Si l'entente est abandonnée, Tony Merchant croit que de nouvelles négociations prendraient des années avant d'aboutir à un nouvel accord.

Les Métis sur la touche

Les opposants de l'entente estiment que les sommes pour les survivants sont insuffisantes. Ils réclament aussi des audiences nationales pour que les survivants racontent leurs histoires comme la Commission de vérité et de réconciliation l'a fait pour les survivants des pensionnats autochtones.

Des opposants déplorent par ailleurs que l'accord inclue seulement les Premières Nations et non les survivants métis.

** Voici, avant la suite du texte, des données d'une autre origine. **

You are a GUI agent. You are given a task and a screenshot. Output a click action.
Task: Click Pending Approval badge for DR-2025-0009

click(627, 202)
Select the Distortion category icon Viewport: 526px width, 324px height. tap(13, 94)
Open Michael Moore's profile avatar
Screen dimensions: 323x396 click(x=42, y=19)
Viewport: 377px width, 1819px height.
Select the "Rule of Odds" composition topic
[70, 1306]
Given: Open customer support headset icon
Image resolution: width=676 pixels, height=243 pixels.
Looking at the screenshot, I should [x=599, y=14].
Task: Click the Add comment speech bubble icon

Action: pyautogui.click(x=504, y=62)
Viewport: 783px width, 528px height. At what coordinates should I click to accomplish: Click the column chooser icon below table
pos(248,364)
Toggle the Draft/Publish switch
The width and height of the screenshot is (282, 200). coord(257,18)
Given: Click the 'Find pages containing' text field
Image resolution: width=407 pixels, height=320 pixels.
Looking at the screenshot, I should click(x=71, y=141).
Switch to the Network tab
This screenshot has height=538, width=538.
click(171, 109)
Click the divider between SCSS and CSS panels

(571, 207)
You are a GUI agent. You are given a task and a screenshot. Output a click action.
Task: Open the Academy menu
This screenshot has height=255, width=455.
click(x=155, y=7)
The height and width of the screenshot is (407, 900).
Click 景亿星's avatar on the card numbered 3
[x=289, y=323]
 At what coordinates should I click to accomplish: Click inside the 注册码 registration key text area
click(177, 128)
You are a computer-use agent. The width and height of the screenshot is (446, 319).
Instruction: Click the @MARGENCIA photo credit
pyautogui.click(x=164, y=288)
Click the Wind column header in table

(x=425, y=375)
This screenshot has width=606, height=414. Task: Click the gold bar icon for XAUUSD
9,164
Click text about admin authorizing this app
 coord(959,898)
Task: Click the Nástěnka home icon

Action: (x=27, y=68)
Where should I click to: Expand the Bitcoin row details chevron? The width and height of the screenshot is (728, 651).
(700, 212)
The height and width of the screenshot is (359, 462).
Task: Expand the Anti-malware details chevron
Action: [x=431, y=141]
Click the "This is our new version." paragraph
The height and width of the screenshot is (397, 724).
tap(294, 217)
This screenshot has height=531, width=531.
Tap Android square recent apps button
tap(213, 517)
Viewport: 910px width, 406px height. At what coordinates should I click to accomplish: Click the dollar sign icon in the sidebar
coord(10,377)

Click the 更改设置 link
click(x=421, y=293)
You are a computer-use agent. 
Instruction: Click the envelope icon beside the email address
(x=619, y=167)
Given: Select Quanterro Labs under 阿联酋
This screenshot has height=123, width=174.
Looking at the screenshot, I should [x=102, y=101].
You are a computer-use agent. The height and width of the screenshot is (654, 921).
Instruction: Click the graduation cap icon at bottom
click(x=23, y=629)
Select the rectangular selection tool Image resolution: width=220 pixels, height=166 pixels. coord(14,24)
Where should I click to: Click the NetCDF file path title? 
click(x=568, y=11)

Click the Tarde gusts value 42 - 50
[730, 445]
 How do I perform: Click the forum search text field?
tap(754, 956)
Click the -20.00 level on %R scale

L'ancien président de la Nation métisse de la Saskatchewan, Robert Doucette, dit qu’il ne peut y avoir de réconciliation si les survivants métis ne sont pas inclus.

« C'est vraiment triste que le gouvernement fédéral veuille faire adopter ce processus avec, je suppose, des partisans de cet accord, les cabinets d'avocats qui gagneront 75 millions de dollars », a-t-il lancé.

La firme Merchant et deux autres entreprises ont lancé des poursuites concernant la rafle des années 60 en 2009. Plusieurs autres se sont jointes depuis lors.

M. Merchant a déclaré que son cabinet lance des poursuites contre divers gouvernements provinciaux au nom des survivants métis.